* DATA *
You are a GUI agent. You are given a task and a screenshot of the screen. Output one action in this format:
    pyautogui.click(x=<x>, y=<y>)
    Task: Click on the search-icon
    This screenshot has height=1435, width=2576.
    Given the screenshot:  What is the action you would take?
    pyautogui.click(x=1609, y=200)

* * *

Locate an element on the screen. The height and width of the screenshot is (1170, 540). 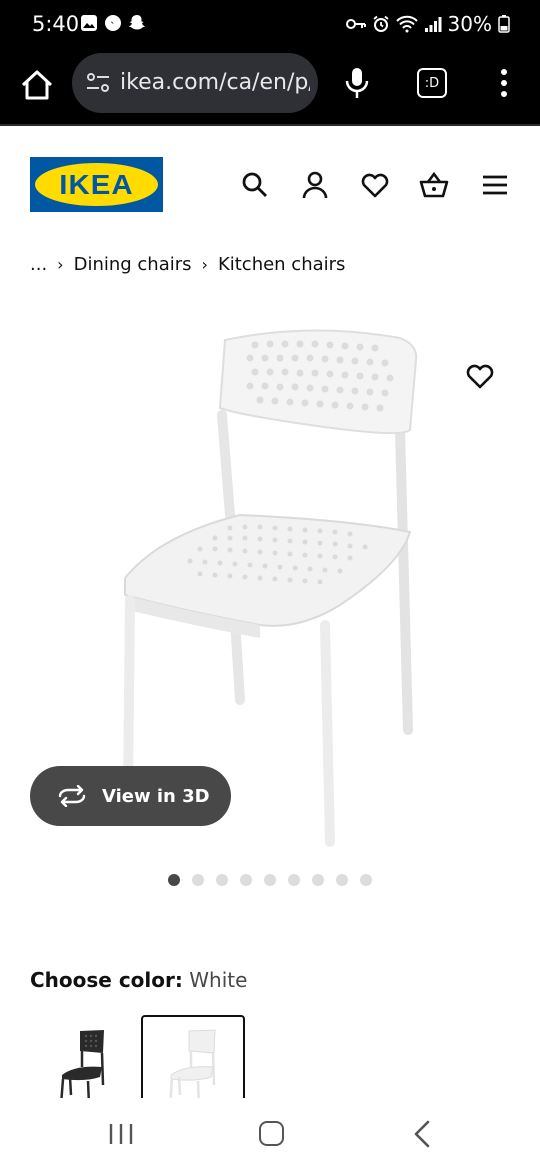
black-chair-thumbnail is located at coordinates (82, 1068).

* TASK INSTRUCTIONS *
Recast the data between the lines holding "You are a GUI" and "pyautogui.click(x=1609, y=200)", inclusive, as a Markdown table with the columns Number and Record line, one row per line and blank lines left out.

* TASK RESPONSE *
| Number | Record line |
|---|---|
| 1 | You are a GUI agent. You are given a task and a screenshot of the screen. Output one action in this format: |
| 2 |     pyautogui.click(x=<x>, y=<y>) |
| 3 |     Task: Click on the search-icon |
| 4 |     This screenshot has height=1435, width=2576. |
| 5 |     Given the screenshot:  What is the action you would take? |
| 6 |     pyautogui.click(x=1609, y=200) |